Building Bridges: Triangle Shirtwaist Fire and Its Legacy - 55:04  

A Women's History Month Special

Out of the Flames, From The Ashes: TheTriangle Shirtwaist Fire & Its Legacy

Commemorating the 100th Anniversary of the Triangle Fire - March 25, 1911

Tune into our tapestry of archival sound, re-enactments – a docudrama of the “flowering girls” who lost their lives in the Triangle Fire, on this hundredth anniversary, of one of the most important events in the history of the labor movement. Threaded through the sound tapestry are the haunting voices from the fire intermingled with the poetry and songs that arose in the wake of the tragedy. Another thread of the tapestry are the voices of scholar/activists who deliberate on the legacy of Triangle for today - to organize and unionize, to regulate the workplace and create a safe, decent life for working people, to attend to the problems today sadly echoing the conditions at the time of the Triangle Fire. This is a drama of the dilemmas faced by working women, their pathos, & the importance of the fire, in the annals of workers’ history - “not to mourn, but to organize.”

A fire broke out on the top three stories of a relatively new building just east of
Washington Square Park, which housed the Triangle Shirtwaist Company, a

large manufacturer of women’s clothes (a building which today houses New York University classrooms). Though the building was modern and advertised as fire-proof, the cramped layout of the factory space, large piles of flammable materials, locked doors by the employers, an inadequate fire escape, and the inability of New York City fire truck ladders to reach high enough to rescue the people trapped by the flames led to a staggering loss of life. All told, 146 workers died that day, mostly women workers, many still in their teens, some as young as fourteen, killed by the fire or their desperate leaps to the ground to escape the suffocating smoke, the heat and flames. It is the largest industrial tragedy in the history of New York City.
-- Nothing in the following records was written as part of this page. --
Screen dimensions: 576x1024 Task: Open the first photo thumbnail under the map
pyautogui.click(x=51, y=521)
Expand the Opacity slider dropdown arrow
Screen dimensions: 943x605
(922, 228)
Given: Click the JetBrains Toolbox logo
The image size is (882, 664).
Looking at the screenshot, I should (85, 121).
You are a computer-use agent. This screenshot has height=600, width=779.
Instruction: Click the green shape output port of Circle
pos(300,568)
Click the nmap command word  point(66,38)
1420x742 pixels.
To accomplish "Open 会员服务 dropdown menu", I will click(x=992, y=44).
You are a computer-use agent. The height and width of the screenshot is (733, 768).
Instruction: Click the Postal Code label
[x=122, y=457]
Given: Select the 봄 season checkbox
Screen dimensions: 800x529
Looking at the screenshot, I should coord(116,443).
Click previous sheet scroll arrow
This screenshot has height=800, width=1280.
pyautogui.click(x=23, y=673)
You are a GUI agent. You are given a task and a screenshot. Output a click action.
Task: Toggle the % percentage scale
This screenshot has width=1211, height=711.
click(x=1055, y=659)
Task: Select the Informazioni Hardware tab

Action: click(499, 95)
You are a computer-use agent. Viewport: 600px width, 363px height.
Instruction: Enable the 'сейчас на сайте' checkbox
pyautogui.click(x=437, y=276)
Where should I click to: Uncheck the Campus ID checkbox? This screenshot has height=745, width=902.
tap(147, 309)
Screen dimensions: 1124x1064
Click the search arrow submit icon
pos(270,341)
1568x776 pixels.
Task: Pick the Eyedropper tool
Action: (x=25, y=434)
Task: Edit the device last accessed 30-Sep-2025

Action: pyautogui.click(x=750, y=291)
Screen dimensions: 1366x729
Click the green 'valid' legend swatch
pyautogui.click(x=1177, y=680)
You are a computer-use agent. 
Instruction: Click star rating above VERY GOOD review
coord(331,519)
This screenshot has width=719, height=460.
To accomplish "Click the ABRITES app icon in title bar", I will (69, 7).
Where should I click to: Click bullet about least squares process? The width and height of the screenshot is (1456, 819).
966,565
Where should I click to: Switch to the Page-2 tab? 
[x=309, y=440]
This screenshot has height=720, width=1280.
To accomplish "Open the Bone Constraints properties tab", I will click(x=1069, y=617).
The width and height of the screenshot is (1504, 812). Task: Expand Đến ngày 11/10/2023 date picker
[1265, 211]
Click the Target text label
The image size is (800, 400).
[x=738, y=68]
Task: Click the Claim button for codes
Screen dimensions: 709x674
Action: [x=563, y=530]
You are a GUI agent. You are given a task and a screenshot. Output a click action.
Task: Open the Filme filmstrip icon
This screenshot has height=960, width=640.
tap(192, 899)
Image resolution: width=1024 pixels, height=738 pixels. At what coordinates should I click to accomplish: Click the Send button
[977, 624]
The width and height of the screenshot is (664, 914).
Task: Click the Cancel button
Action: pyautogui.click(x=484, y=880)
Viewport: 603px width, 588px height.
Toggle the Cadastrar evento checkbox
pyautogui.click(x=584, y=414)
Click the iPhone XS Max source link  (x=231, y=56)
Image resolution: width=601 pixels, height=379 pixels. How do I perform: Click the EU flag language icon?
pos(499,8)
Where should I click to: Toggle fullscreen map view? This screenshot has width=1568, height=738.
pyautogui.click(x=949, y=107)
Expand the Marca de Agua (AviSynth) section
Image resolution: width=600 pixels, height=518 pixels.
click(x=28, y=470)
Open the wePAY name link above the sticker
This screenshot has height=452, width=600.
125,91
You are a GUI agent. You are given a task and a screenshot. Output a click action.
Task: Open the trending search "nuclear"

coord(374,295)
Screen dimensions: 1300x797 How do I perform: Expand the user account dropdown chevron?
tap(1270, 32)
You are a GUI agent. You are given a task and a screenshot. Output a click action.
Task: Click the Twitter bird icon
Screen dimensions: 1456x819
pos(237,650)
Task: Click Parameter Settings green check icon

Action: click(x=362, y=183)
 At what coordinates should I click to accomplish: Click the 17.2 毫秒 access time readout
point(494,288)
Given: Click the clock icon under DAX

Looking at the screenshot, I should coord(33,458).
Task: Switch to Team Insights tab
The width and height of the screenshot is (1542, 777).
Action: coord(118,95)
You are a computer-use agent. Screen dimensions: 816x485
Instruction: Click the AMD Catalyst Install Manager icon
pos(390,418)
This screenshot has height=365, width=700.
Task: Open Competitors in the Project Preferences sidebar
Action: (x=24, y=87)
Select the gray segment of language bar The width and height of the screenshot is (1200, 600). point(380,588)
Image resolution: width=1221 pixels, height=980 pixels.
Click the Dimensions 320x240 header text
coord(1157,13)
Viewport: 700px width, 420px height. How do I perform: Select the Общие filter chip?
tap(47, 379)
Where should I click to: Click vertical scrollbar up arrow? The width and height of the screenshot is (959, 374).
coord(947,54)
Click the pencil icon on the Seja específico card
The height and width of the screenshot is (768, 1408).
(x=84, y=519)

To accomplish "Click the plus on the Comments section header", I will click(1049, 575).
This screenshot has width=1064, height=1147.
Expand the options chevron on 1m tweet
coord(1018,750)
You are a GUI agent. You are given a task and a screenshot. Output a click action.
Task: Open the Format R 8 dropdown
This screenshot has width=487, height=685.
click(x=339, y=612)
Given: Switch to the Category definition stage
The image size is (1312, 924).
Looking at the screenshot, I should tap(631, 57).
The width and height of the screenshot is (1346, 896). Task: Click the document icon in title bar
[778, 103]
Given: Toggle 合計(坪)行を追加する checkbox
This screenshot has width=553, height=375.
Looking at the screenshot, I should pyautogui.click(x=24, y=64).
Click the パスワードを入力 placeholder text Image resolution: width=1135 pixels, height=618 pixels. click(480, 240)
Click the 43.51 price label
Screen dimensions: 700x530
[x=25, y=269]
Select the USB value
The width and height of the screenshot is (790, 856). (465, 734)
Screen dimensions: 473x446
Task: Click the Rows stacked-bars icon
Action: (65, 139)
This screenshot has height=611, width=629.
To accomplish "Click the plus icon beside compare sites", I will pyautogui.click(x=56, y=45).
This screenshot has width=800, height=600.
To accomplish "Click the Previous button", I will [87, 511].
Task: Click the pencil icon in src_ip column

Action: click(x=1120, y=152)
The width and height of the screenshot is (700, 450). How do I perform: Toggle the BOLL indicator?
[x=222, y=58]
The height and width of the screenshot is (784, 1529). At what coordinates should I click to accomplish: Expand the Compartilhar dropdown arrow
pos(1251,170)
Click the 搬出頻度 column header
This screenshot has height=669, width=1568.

After the fire, & the outraged voices of community residents, workers, labor activists, New York State passed a series of new laws regulating factory safety which, along with unionization,gradually eliminated the worst conditions workers faced. These efforts would reach fruition in the New Deal, in many respects the creation of the coalition of forces that came togetherin the aftermath of the TriangleFire.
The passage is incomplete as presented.